In the past two years alone, hate crimes have increased by 17% according to Newsweek. Recently in Connecticut, there has been a spike in drawings of swastikas and anti-Semitic symbols, such as swastikas drawn on the outside of AITE in August 2017.
The increase in anti-Semitism has spiked fear in Jewish communities across America. Students from Amity High School in Woodbridge, Connecticut recently experienced multiple acts of anti-Semitism.
At Amity, Jews have been strictly targeted. People have had rocks and eggs thrown at their windows late at night, students have reported hearing things such as “kill the Jews” in the halls at school, and other non-disclosed anti-Semitic acts have occurred.
Saunder Saffran, a junior at Amity, was shaken by the acts.
“I would say that the last couple of days at Amity have been extremely emotionally draining for most kids. The group that spoke out about the anti-Semitism in our school has been in meetings throughout the last couple of days. We, as a group, are not necessarily trying to get these [people] in a lot of trouble, but instead, create a movement to show that our community is stronger than hate. This movement is not only about anti-Semitism, but also about the hate with race, sexuality, and gender. I strongly believe that my school is turning this awful action into positive reinforcements,” Saffran said.
Simon Flaherty, another junior at Amity, has taken matters into his own hands.

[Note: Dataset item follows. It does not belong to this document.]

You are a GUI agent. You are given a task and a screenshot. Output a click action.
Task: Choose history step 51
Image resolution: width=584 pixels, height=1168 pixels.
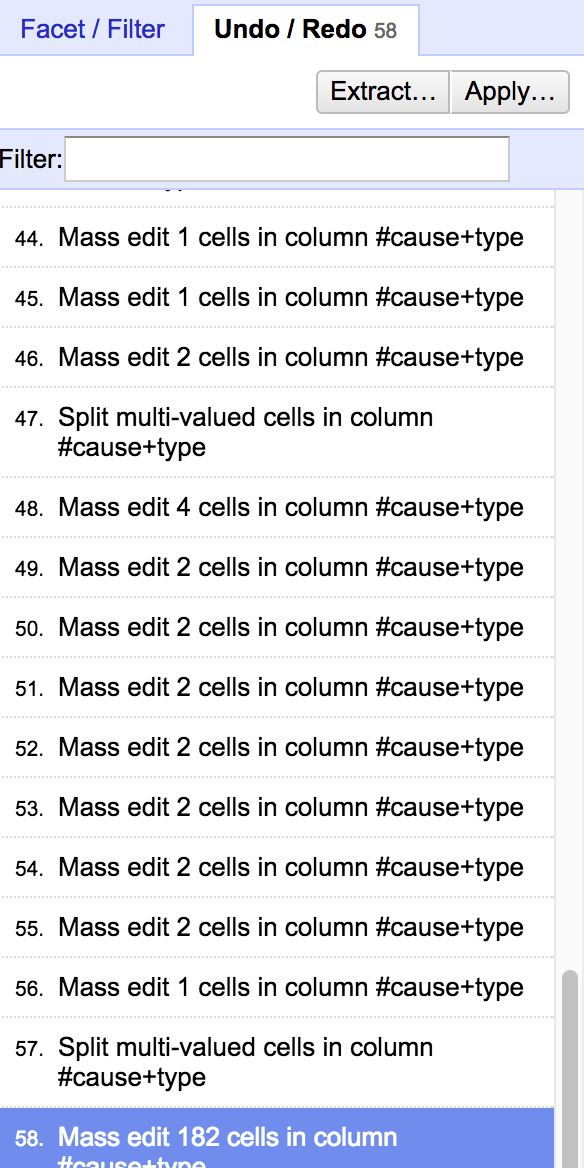click(x=277, y=688)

“I personally have been very upset with what has been going on in my school. The administration has been working tirelessly with the police and Board of Education to put an end to this situation. I cannot disclose what has happened at the moment, but I can tell you that action is being taken and we have made very large steps towards ending it here in our school. It has gone on for too long,” Flaherty said.
At Hall High School in West Hartford, Connecticut, another act of anti-Semitism took place. Leah Jackson, a junior at Hall, personally experienced an act of hate. On November 13, 2018, Jackson was in chemistry class when another student created a swastika out of lab materials.
“I was just really angry and upset. I was like ‘Why did this just happen?’ I was really confused that someone [would] make [a swastika] on my desk and not know the effect it had on me. So this morning, [November 14th, 2018], [a group of my Jewish friends and I] went and met with two of our assistant principals in the office,” Jackson said.
“We talked about how we want to be proactive with the situation. We talked about the curriculum about how genocide and Holocaust education is mandatory, yet how Holocaust education is kind of just skimmed upon. If two kids do not know what the symbol of a swastika means to someone, especially one of Jewish heritage, how many other people do not? It is a really scary thought because if they meant it as a joke, it still is not something that should not be joked about,” Jackson said.
An international organization called the B’nai Brith Youth Organization (BBYO) was established in 1924 to bring Jews together and unite them, regardless of distance. BBYO exists to teach Jews about their heritage and allow them to practice their religion in a safe place. Members throughout the BBYO community have responded to these acts of hate.
Regional Director of Connecticut Valley Region BBYO, Tyler Pepe, has also voiced his thoughts concerning the issue.
“The personal accounts of anti-Semitic, anti-LGBTQ and racist incidents at Amity High School are heartbreaking. I myself was a student-athlete at Amity a decade ago, this hit as close to home as possible for me. For all of the negativity that surrounds this, I have seen even more to counter it. The response by the administrators has been admirable. I do not envy the challenges they face, and I am proud to be at the community table. Amity and BBYO along with the Anti-Defamation League (ADL), the United Jewish Federation, and several interfaith clergies are working together to respond in the long, short, and immediate terms. I have confidence in our community and have already noticed a shift just hours after this all came to light,” Pepe said.
Although there has not been recent anti-Semitic activity in Stamford, the rise in this activity in Connecticut is alarming.